Goal of the exercise: A copy of the listing below is needed, exact in every line and without images.

Dataset content:
• • •

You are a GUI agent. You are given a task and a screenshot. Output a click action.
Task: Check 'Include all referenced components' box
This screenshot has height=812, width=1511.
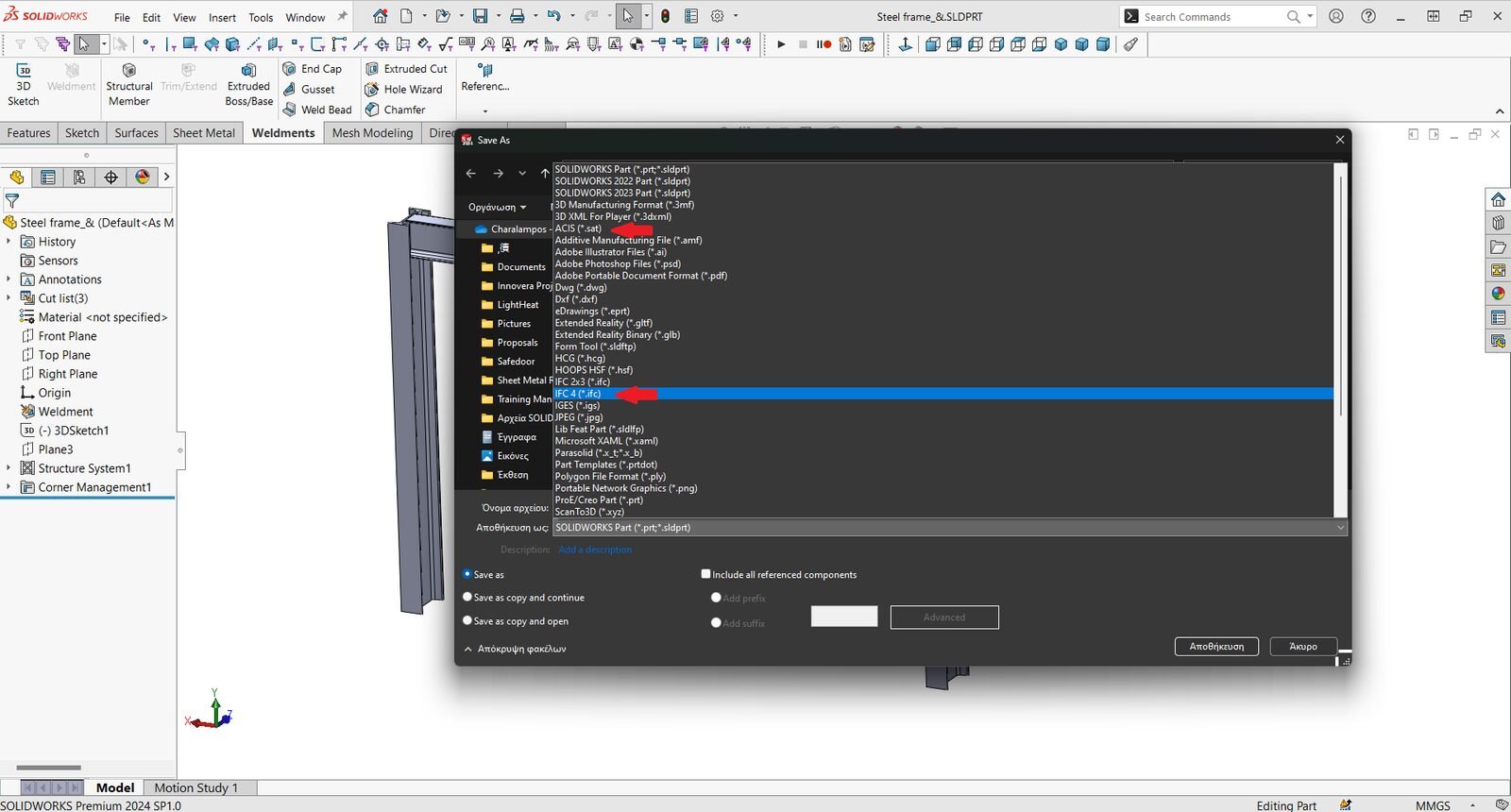click(705, 574)
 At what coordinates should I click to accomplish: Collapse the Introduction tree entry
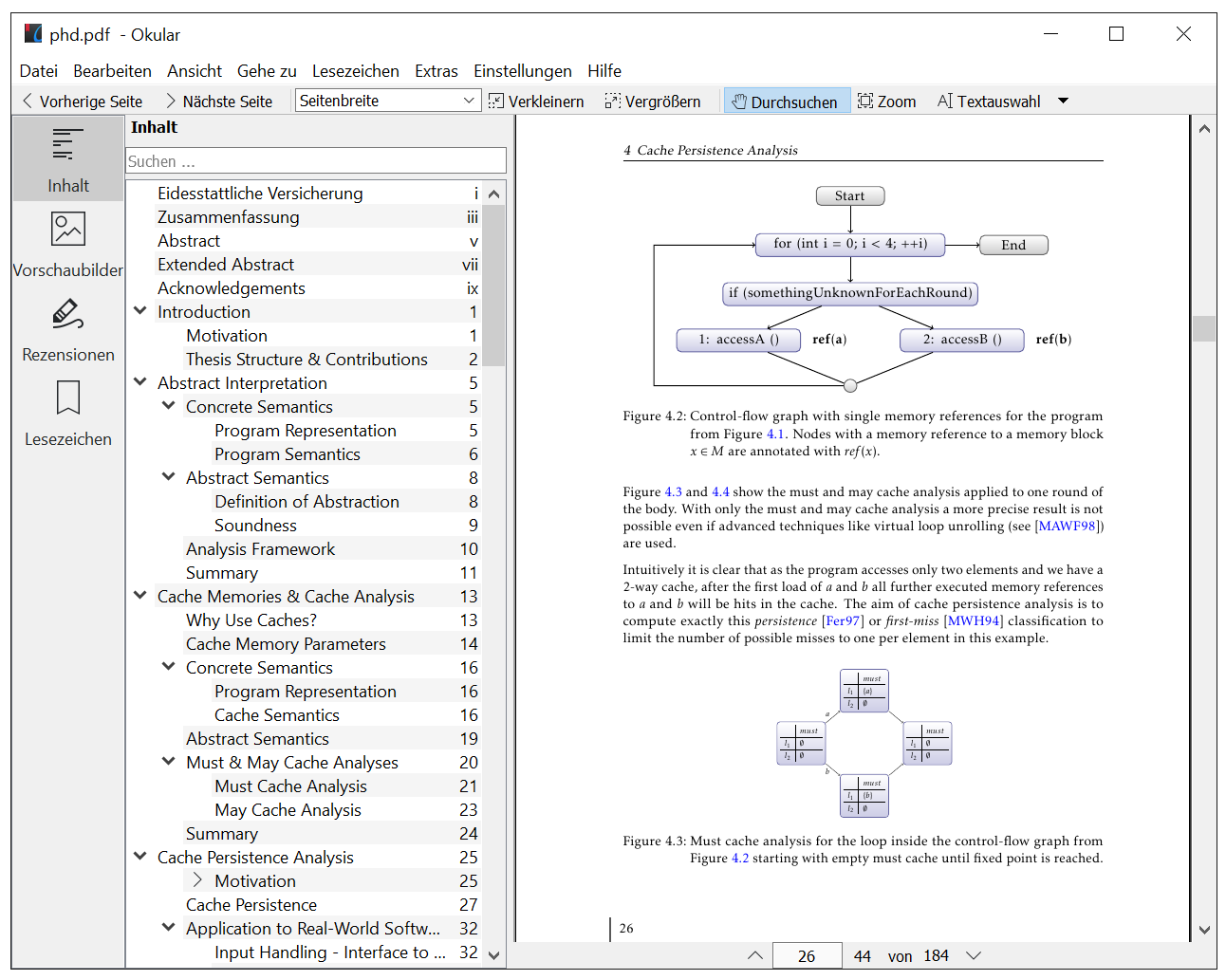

• • •

Answer box:
You are a GUI agent. You are given a task and a screenshot. Output a click action.
Task: Check 'Include all referenced components' box
This screenshot has height=812, width=1511.
click(705, 574)
 At what coordinates should I click to accomplish: Collapse the Introduction tree entry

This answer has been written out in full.